Henry Nelson Pope (April 23, 1859 – June 13, 1956) was an American farmer's rights activist. He was president of the Texas branch of the National Farmers Union.

He president of the Texas Farmers Union and president of the Association of State Presidents of the Farmers' Education and Cooperative Union of America, and president of the American Federation of Organized Producers and Consumers.

==Early life==
Pope was born on April 23, 1859, in Mountainburg, Arkansas, to John Terrell Pope and Arrena (née Edwards) Pope. He was of English descent through his father. He grew up in poverty in rural Arkansas, moving to Texas with his mother in 1874. He lived in the Texas counties of Johnson and Palo Pinto, and in the settlements of Millsap and The Grove.

== Career ==
Pope served as justice of the peace for Millsap for four years, as sheriff of Parker county for four years in the 1900s, and as deputy sheriff of Johnson County.

Pope joined the National Farmers Union in the organization's early years. A strong orator, he championed small farmers and cooperatives. He helped established numerous local branches of the organization, such as ones in California and Oregon.

In October 1915, Pope was made president of the American Federation of Organized Producers and Consumers, and on November 5, was elected president of the Association of State Presidents of the Farmers' Education and Cooperative Union of America.
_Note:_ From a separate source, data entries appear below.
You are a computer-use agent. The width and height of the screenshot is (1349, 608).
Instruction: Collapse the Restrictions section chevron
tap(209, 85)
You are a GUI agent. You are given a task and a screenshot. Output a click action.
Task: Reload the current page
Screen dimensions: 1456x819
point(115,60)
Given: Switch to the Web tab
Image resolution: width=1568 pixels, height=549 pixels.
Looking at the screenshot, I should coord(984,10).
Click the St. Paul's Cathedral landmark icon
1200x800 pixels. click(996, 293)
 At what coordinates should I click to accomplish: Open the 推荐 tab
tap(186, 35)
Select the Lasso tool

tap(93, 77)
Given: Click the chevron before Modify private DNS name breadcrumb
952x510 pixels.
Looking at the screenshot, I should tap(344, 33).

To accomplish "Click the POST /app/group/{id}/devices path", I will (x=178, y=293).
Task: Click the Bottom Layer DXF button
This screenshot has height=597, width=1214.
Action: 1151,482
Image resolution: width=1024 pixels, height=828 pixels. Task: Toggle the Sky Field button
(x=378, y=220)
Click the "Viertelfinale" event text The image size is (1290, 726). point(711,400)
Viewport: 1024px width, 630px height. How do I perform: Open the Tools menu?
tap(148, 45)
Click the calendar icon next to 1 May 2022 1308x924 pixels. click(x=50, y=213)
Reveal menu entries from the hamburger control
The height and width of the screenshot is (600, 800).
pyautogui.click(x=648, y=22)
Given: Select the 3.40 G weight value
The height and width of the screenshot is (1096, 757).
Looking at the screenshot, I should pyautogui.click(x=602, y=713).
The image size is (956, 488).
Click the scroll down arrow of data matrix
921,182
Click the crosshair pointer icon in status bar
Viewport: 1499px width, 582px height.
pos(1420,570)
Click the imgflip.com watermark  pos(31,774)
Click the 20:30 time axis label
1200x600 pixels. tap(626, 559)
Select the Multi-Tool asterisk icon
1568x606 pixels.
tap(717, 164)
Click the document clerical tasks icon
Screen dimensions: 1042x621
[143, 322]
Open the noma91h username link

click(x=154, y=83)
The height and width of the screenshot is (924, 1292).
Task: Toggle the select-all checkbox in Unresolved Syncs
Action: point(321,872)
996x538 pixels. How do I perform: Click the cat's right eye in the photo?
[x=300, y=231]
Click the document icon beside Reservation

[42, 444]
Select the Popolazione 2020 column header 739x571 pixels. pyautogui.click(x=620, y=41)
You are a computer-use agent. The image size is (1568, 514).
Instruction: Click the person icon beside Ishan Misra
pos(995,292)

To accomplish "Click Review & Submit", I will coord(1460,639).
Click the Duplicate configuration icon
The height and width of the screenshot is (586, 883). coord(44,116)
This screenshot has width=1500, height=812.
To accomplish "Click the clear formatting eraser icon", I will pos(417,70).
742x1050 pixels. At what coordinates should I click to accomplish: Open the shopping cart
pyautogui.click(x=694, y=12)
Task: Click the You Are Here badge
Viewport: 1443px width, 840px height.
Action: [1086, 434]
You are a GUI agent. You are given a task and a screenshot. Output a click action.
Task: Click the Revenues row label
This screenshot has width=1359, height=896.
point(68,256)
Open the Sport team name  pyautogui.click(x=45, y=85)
He was also part of the Farmers' Education and Cooperative Union of America, being elected its general organizer in August 1913. He was also president of the Farmers Union Cotton Company.

In 1916, Pope testified before the United States Congress opposing the eight-hour workday for interstate railroads that was imposed by the Adamson Act. He criticized Congress for increasing the salaries of conductors while not increasing the salaries of those who lay rail.

== Personal life and death ==
Around 1878, Pope married Sarah Jane Cope; they had seven children together. Frank W. Johnson described Sarah Jane Cope as a "businesswoman" and independent for her time. He died on June 13, 1956, aged 97, in Fort Worth, Texas. He was buried in Rose Hill.